Hiçbir zaman düzeni bozamadık, kurallara uyduk. Uyduruk kurallara uymamak, disiplinli oluşumuzu bozmaz. İlkeleriniz olabilir fakat uyduruk kurallar varsa bir yerde itaat etmezseniz ilkesiz diye nitelendirilmezsiniz.

Zaten ilkeleriniz de olsun, ilkelerinizden ilki de uyduruk düzeni bozmak olsun. Olmalı. Yoksa herkes kendi düzenini kurar ve saçma sapan dokunmatik bir yaşam kaplar etrafınızı. Sanırsınız ki dokununca hop atacaksınız yan tarafa, yok, öyle olmuyor. Olmayacak. Her şey bir internet oyunu gibi geliyor bazen insana. Saçma sapan oyunlar, kurallar, vahşi bir kurgu ve sürekli ölmek. Öldürmek. Kurutmak. Bitirmek. Kapatmak. Sürekli kapatmak.

İçimizde dışımızda kapanmayan yaralar açan bir kapatmak bu. İş yerleri, insanlar, sahalar, alanlar, ovalar, dağlar hızla kapatılıyor bu zamanda. Bu yarım kalmış çeyrek adada sonsuz bir yapılaşma. Sağlam değil bu mentalite.

Camı açıp nefeslenmek isteseniz olmaz, hemen yan evin penceresi başınızda. Akşamları balkona çıkıp oturmak isteseniz migreniniz tuttuğunda olmaz, sokakta gece gece gündüz bir hava; o kadar ışık o kadar aydınlatma keşke binalara değil karanlık yollara taşınsa. Bazı yerlerde aydan parlak olmamalı hiçbir aydınlatma cihazı. Karanlık olması gereken yerler aydınlık, aydınlık olması gereken yerler karanlık.

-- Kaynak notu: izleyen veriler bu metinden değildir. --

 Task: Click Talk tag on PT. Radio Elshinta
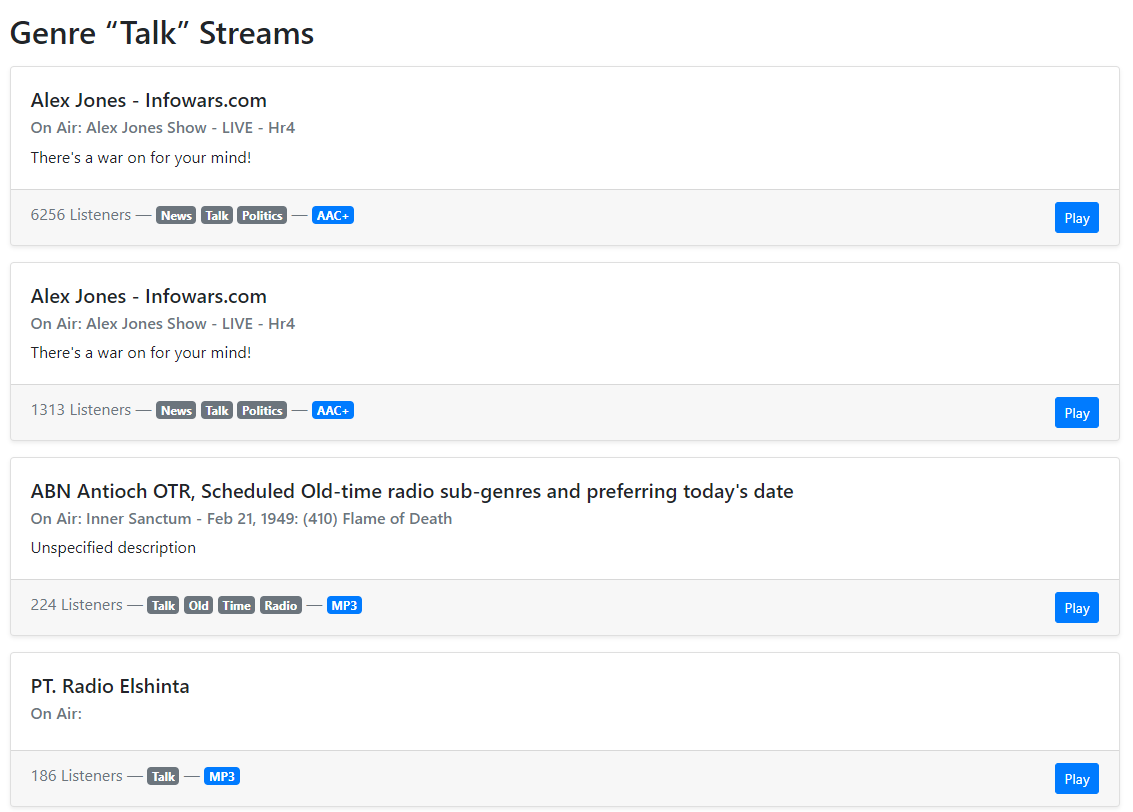tap(163, 777)
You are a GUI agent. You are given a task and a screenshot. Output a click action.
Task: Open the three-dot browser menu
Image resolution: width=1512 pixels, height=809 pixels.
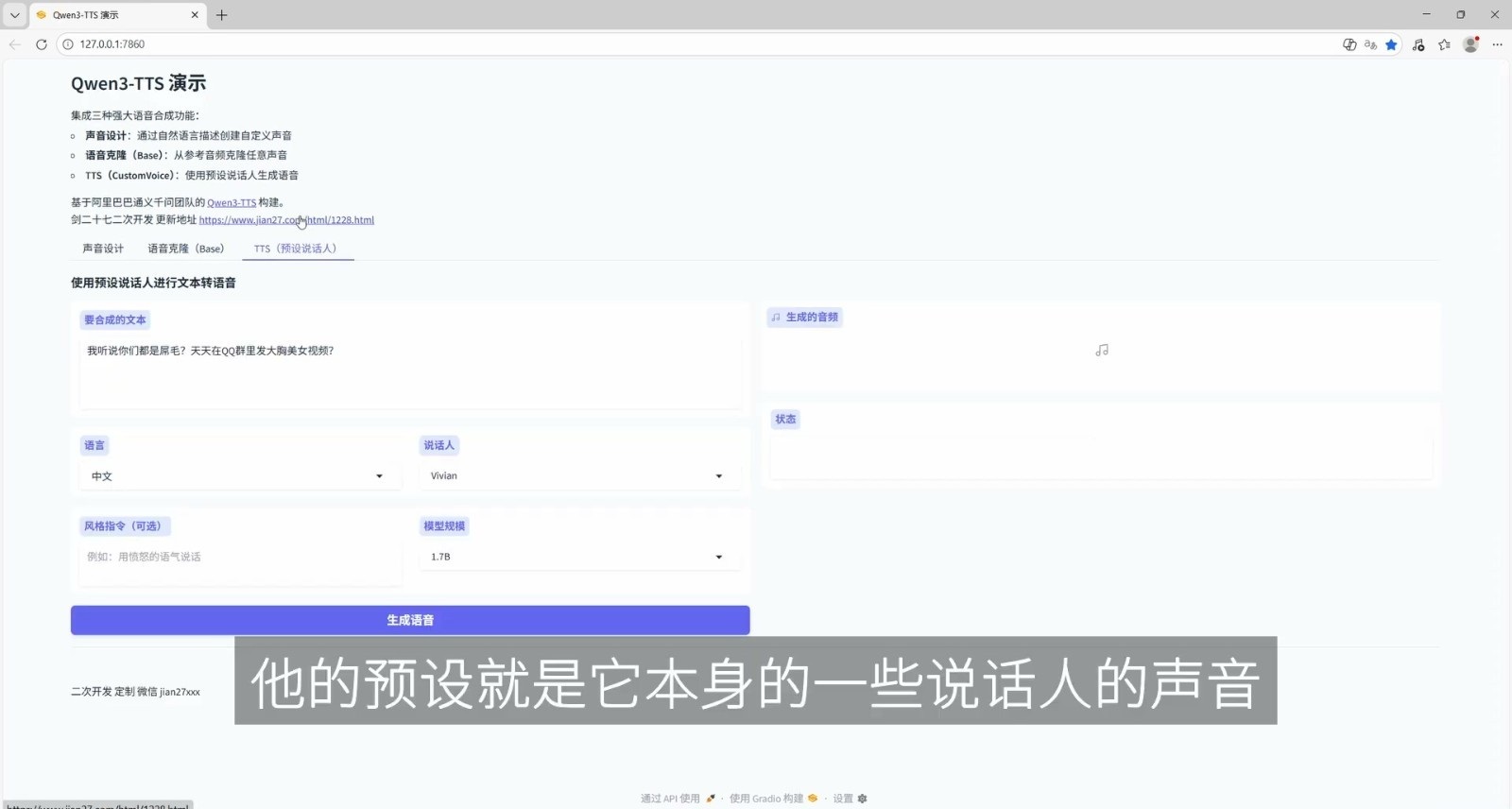point(1497,44)
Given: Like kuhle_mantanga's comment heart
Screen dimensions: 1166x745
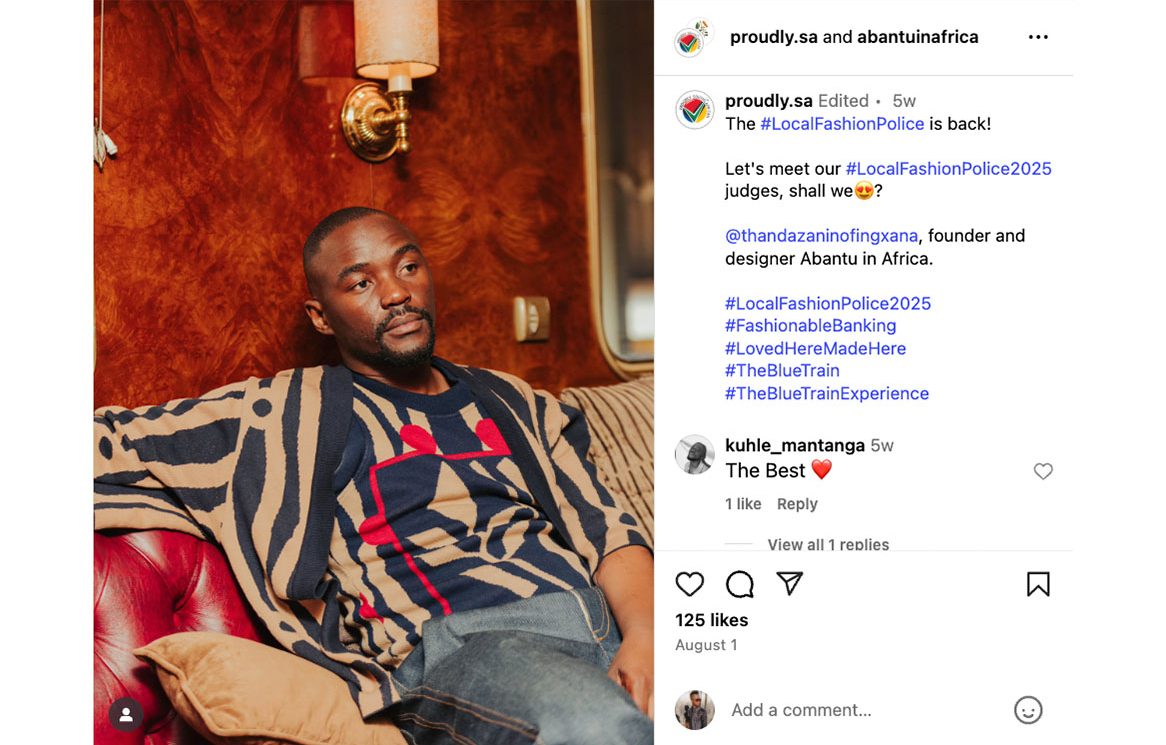Looking at the screenshot, I should pos(1043,471).
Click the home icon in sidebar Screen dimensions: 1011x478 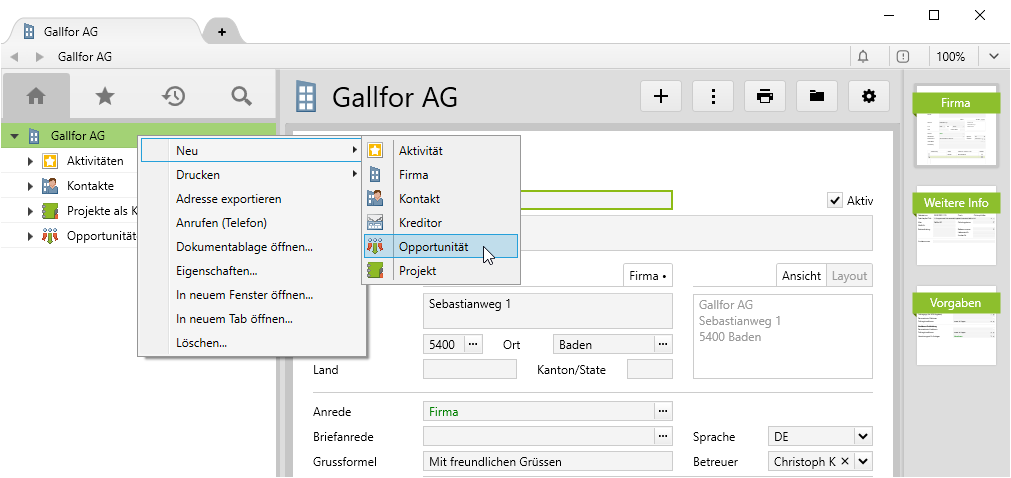point(36,96)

Zifiri bir akıl dolaşıyor sokaklarda, sokağa her çıktığımda kör hissediyorum, göremiyorum nerede olduğumu, duymak düşünmek istemiyorum. Yine de engel olamıyorum hiçbirimiz gibi. Kimsesiz bir sokak köşesi inşa edilecekmiş yakında, kimsenin olmadığı. İçim dışım karanlık. Giderek karanlığa teslim edilen bir güneş dolaşıyor dünyamızda. Bizim dünyamız ada dışına çıkamadı hiç. Çıkamıyor. Çıkamayacak. Çıksa da koca koca akıllarımız adada kalıyor. Akılsız olup mutlu oluyoruz bazen sonra tu baştan aynı senaryo, değişen karakterler.

Neyse, tüm bunlar da geçecek elbet, daha karanlık ya da daha aydınlık olup olmayacağını da zihniyet gösterecek. Zaman değil. Fakat biz düzeni ne olursa olsun bozmayalım beyler bayanlar. Sakın ha karşı çıkmayalım aklımıza uymayan şeylere. Bırakalım neyse o olsun. Dağlar daha çok delinsin kural buysa. Ağaçlar daha çok sökülsün, kalbimiz gibi. Boş verelim tamam binalarla dolsun araziler, kuyular binalara orantısız kazılsın, lağım koksun her yanımız balık yerine. Zaten denizlerdeki balıklar da terk eder bizi yakında. Peki, düzeni bozmayalım olur. Siz verin bize kuralları yazılı şekilde asalım birer asker gibi aynamızın önüne. Belirtmeyi de unutmayın son olarak “ışığı söndür!” diye.